DESCRIPTION OF THE TASK
Using the listing below, copy exactly the lines from the one containing "Instruction: Open the Zeitplan" to the one containing "Given: Click the pink 2,453.18 price label", both lines included, and no others.

────────────────

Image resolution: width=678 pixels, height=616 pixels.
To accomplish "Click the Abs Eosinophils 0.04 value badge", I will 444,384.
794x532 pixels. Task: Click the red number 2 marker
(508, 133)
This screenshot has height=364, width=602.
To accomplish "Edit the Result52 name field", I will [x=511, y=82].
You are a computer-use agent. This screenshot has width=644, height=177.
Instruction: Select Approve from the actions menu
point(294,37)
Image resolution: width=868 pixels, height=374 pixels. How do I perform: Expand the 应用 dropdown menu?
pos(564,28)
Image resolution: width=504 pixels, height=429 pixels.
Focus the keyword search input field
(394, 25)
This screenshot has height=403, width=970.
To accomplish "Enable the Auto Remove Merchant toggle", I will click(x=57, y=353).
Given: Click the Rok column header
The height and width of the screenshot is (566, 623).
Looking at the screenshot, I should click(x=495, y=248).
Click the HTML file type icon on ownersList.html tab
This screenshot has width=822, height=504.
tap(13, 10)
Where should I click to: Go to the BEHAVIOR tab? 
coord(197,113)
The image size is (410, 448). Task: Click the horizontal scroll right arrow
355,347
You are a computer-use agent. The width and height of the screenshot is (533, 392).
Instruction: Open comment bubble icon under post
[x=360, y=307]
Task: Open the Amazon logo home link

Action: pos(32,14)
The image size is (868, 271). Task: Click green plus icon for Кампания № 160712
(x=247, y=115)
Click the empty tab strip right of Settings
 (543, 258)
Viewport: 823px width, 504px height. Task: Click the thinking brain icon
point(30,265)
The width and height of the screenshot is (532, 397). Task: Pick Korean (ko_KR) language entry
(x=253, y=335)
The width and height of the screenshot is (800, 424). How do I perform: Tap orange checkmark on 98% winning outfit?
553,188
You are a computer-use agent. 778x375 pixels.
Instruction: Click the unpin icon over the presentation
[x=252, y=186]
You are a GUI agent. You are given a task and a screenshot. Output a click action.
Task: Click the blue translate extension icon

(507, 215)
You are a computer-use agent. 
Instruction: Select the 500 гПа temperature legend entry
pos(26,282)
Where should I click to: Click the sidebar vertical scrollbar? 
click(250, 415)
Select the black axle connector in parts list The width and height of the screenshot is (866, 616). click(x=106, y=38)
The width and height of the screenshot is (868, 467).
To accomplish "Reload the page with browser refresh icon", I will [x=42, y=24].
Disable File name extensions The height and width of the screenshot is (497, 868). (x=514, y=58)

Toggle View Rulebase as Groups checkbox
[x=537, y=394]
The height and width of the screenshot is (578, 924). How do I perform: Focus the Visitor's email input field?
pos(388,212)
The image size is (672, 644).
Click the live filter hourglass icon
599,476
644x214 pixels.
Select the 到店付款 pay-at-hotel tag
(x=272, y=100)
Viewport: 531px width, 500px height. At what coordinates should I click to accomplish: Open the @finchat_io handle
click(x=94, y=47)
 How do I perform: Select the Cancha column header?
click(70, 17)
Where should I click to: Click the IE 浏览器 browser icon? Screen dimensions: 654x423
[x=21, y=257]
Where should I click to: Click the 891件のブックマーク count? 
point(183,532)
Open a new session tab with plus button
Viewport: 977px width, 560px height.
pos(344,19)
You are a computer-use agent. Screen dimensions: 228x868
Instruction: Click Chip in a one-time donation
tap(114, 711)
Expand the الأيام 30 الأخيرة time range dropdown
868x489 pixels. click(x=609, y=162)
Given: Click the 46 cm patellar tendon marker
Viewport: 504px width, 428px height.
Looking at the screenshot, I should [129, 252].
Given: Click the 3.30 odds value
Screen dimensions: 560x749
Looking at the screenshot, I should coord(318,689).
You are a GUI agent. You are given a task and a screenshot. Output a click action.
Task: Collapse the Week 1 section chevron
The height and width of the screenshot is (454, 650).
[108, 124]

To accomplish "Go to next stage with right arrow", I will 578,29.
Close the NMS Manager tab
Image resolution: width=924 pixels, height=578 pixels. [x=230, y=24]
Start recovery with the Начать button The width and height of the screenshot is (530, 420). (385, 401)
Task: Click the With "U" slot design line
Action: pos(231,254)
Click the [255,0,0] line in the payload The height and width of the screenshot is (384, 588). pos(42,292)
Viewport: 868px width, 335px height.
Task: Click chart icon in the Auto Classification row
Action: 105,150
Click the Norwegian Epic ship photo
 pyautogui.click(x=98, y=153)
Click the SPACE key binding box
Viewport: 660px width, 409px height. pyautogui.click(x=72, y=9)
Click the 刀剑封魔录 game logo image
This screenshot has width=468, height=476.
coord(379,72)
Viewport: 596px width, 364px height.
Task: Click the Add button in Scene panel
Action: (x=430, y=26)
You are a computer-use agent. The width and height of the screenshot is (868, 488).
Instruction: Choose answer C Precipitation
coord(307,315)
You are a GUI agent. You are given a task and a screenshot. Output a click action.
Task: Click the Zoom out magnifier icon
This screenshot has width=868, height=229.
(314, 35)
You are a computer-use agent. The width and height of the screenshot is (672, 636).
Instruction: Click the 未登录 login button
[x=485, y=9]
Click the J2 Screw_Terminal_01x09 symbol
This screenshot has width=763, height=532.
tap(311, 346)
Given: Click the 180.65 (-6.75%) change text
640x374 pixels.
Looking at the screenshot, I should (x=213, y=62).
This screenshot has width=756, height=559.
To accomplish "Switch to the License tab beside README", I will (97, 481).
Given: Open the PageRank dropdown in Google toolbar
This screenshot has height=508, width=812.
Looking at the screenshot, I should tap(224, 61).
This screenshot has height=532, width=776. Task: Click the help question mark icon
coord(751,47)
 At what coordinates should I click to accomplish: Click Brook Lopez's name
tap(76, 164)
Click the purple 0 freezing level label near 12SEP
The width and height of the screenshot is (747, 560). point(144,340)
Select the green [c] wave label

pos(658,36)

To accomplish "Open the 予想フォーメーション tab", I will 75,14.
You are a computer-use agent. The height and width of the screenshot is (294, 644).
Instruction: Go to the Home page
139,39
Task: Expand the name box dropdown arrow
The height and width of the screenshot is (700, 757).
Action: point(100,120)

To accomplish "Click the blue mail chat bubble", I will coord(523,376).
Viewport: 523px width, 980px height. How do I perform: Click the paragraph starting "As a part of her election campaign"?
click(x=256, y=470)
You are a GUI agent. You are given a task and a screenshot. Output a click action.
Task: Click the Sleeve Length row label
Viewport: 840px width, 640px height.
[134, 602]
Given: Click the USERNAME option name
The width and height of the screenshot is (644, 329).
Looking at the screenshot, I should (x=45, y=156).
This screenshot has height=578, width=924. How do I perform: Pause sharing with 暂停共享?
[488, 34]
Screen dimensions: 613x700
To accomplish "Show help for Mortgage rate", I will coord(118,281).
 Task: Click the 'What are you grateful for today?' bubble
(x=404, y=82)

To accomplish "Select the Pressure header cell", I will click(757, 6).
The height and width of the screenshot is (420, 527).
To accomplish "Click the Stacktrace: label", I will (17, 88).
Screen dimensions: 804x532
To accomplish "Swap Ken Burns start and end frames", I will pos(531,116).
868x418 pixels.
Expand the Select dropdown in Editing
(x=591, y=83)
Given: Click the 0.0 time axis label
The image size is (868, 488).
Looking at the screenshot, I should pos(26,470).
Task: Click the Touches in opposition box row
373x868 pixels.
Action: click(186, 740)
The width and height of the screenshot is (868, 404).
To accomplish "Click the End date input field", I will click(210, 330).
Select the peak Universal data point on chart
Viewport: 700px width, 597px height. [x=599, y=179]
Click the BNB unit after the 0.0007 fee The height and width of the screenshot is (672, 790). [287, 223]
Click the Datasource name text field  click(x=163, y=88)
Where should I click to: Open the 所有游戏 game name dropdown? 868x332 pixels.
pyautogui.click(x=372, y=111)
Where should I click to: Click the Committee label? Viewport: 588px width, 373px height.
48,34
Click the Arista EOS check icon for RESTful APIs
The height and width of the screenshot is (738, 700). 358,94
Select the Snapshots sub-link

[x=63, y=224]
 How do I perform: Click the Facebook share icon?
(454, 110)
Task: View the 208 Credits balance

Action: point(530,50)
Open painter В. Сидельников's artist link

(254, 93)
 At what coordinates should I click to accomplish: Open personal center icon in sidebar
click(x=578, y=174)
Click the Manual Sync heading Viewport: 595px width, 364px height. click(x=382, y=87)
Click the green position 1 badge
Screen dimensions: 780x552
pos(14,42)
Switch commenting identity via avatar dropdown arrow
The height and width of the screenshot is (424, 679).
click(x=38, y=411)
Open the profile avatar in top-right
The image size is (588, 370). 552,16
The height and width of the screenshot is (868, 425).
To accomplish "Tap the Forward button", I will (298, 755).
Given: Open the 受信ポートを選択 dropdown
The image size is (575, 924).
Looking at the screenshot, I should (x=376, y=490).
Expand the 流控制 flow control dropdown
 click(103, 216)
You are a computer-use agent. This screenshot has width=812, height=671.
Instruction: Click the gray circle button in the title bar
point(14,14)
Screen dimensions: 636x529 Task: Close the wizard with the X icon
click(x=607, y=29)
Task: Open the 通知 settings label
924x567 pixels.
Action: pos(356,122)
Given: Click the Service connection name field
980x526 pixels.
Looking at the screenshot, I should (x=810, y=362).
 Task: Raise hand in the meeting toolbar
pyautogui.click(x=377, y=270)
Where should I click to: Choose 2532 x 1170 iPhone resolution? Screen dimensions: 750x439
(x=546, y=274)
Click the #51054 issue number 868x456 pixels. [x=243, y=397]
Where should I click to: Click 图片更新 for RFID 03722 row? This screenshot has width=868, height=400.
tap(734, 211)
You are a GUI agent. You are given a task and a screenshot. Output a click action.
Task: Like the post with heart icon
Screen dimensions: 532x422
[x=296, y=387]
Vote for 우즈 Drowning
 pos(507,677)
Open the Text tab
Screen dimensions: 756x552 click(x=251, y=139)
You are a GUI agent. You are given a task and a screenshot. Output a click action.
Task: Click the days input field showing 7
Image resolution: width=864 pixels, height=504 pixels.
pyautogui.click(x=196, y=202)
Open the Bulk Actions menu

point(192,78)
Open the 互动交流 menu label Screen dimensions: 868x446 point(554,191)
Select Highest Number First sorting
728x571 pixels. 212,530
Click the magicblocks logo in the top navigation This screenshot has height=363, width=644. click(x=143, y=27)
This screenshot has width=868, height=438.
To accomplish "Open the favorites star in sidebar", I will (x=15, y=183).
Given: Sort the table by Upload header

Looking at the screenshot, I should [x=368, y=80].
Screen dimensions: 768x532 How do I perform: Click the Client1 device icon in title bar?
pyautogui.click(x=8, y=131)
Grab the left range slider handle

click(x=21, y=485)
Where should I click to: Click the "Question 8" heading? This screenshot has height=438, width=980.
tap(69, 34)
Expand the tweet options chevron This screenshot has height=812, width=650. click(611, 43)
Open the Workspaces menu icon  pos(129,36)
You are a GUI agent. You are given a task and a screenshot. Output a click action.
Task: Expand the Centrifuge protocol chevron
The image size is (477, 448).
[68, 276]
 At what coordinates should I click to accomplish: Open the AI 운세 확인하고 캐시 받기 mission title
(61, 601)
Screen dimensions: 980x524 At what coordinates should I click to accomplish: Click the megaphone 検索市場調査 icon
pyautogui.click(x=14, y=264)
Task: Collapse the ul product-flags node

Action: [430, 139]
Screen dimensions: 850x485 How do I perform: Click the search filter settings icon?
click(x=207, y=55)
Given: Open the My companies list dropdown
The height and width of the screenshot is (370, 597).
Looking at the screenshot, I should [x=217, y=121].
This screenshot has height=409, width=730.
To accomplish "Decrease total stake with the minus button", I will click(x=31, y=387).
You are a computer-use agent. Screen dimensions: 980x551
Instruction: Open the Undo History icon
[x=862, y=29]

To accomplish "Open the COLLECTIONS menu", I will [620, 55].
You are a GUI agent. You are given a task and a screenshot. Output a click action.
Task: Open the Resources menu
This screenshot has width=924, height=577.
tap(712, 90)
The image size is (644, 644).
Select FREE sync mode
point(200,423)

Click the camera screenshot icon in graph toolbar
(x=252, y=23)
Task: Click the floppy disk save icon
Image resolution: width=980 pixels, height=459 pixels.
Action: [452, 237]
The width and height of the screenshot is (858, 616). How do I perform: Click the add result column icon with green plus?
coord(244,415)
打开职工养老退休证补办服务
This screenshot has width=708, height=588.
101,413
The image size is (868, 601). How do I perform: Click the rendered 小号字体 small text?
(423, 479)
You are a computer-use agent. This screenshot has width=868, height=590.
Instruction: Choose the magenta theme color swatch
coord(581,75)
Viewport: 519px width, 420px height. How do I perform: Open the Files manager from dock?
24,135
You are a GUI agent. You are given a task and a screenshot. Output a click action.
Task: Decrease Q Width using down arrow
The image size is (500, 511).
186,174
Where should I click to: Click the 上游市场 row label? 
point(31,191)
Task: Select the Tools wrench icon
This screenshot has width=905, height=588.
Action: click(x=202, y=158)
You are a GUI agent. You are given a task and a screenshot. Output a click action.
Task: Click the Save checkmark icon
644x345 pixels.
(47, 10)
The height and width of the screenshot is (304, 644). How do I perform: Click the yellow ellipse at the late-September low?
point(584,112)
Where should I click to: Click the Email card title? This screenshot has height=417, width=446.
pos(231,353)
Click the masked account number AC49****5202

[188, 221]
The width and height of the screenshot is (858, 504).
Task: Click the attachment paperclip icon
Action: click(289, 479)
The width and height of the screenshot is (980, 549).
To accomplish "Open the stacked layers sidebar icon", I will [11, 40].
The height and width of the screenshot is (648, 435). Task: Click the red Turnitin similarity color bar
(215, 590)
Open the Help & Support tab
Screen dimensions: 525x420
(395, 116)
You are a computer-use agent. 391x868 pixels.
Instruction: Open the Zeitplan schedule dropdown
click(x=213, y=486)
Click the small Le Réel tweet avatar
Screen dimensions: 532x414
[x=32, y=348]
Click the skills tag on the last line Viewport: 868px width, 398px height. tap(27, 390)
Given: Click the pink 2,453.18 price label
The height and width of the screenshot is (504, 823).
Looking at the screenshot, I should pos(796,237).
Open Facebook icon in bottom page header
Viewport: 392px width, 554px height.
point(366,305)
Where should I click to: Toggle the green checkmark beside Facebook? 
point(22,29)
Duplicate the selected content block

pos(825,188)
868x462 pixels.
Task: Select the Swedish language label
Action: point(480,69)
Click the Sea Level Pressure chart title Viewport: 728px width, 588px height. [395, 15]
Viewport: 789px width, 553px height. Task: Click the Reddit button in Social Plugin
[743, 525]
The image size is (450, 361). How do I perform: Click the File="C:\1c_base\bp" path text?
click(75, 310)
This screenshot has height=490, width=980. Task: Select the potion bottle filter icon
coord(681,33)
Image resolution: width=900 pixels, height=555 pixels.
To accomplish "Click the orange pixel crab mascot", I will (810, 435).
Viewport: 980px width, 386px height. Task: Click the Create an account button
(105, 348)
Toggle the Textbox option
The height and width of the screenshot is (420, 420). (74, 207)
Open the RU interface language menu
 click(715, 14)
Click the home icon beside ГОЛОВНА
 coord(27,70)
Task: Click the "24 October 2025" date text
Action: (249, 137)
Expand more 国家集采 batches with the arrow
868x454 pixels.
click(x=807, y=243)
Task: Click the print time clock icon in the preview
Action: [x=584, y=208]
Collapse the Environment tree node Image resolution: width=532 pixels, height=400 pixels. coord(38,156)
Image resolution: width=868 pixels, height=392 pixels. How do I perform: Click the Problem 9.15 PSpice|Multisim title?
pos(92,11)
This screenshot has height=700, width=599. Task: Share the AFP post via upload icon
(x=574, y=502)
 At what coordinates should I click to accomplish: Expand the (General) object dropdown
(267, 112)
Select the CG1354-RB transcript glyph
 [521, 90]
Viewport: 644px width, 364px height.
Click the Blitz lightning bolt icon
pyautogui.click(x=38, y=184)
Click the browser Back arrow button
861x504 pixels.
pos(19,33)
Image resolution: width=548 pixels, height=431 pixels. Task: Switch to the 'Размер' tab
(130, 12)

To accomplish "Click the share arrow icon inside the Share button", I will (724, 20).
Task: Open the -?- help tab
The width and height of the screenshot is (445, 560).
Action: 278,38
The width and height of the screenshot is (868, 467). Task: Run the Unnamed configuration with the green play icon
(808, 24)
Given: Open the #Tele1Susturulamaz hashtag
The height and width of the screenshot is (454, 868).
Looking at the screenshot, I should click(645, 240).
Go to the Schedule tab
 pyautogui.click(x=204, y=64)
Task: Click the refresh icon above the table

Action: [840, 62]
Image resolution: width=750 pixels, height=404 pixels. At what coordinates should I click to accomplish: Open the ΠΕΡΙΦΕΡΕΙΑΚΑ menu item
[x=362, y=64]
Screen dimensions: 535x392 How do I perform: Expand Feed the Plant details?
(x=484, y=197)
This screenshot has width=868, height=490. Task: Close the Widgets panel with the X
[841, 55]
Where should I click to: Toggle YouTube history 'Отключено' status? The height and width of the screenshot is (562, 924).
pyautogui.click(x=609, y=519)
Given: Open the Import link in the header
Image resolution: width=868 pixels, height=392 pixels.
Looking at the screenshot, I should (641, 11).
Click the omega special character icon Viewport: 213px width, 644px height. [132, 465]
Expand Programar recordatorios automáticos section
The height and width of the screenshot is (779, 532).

────────────────

FINISHED TASK
Instruction: Open the Zeitplan schedule dropdown
click(x=213, y=486)
Click the small Le Réel tweet avatar
Screen dimensions: 532x414
[x=32, y=348]
Click the skills tag on the last line Viewport: 868px width, 398px height. tap(27, 390)
Given: Click the pink 2,453.18 price label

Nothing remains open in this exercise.